A report for all the city’s (market) seasons

By Tom Acitelli | November 16, 2007 03:48PM

The chaplain at the federal penitentiary wanted one, and he got it.

Miller Samuel’s quarterly Manhattan housing market reports end up in the oddest hands – and in the usual ones, including those of brokers, reporters, and government types. Four times a year, the reports, which can have an impact well beyond the five boroughs, fall upon the nation’s most competitive housing market like so much snow, either lightly or heavily.

The third quarter 2005 report, for a blizzard-like example, perhaps single-handedly – and unintentionally – ended the housing boom, not only in the city, but nationwide. Miller Samuel’s report concluded that the average sales price of a Manhattan apartment had dropped nearly 13 percent, and the media from coast to coast ran away with that nugget, including the front page of the New York Times, declaring it definitive proof that the slowdown – or, depending on one’s view, bubble burst – had come. (Few noted the price-per-square-foot record notched that same third quarter, which wouldn’t have been as juicy a story.)

More often than not, though, the reports cause a mere flurry of wider public notice, however closely watched by the industry. The report for the last quarter of 2005, for instance, noted modest price gains and a drop-off in sales activity that probably will be negated by spring buys.

The meat of the reports comes from data collected by Miller Samuel appraisers and staff from the firm’s 4,000 to 5,000 residential appraisals annually in Manhattan.

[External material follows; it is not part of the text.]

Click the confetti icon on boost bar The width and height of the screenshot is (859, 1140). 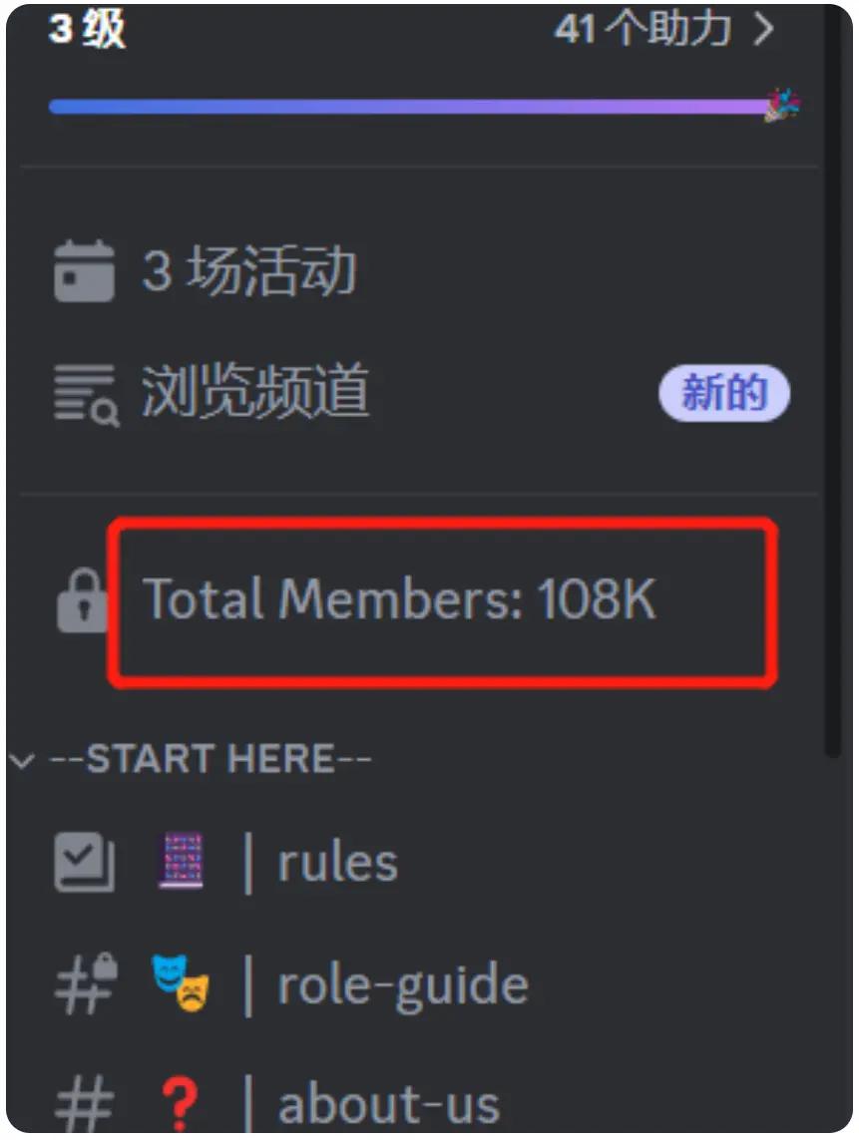click(782, 106)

The data from the appraisals comes from various sources, with co-ops generally less likely to divulge information than more publicly accessible condo records. For co-ops, Miller Samuel might approach managing agents, board members, board attorneys – someone familiar with a particular co-op from the inside; for condos, the Real Estate Board of New York, the city, and Prudential Douglas Elliman, a brokerage that works with Miller Samuel on the quarterly reports, might be sources.

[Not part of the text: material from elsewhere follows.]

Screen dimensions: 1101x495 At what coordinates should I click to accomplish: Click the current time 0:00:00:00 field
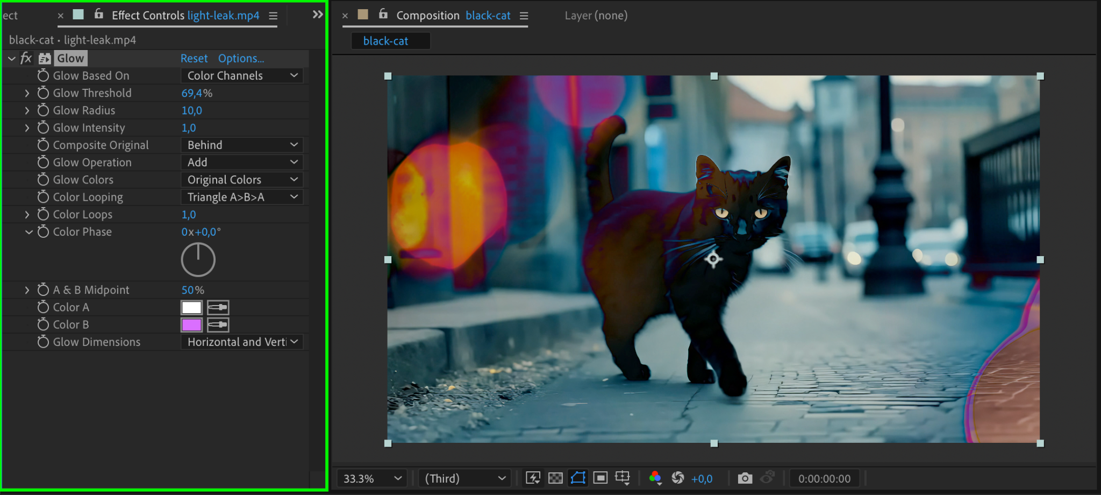pyautogui.click(x=824, y=478)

As the data comes in, it’s fed into the firm’s computer system.

“The most challenging aspect of the market report for me,” says Miller Samuel president and CEO Jonathan Miller, “is not the analysis and not putting the report in its final form – it’s the grunt work for getting the data clean. I don’t want any surprises.”

Once the data on closed residential transactions for the quarter is in and cleaned up, it’s dumped into a program known within the firm as “Super Market.” Within about an hour, Miller says, the software coughs up the data as a spreadsheet lined up with certain parameters, including neighborhoods and types of buildings. From there, the analysis by Miller personally starts, followed by a sort of fact-checking cross-examination, all to create what he insists is a historical basis to go on – not an authoritative pricing tool (though some brokers try to use it as one) nor a polished crystal ball into the market’s future.

Miller says the reports take about two days from the data dump into Super Market to the final version – a four-page release and an extended one, with aggregate data, posted on the firm’s Web site. There, they can be downloaded by anyone, though some people request copies by mail, like the prison chaplain. He wrote Miller from Texas a couple of years ago, after thinking he might use the information for a real estate class he taught the inmates.

The four-page release goes out by e-mail at the start of the following quarter – and the blizzard of interest usually follows shortly thereafter. “The hardest thing for me to do is to click the ‘send’ button,” Miller says. “It’s like being an airline pilot. You might’ve flown for years and years, but you still go down the checklist.”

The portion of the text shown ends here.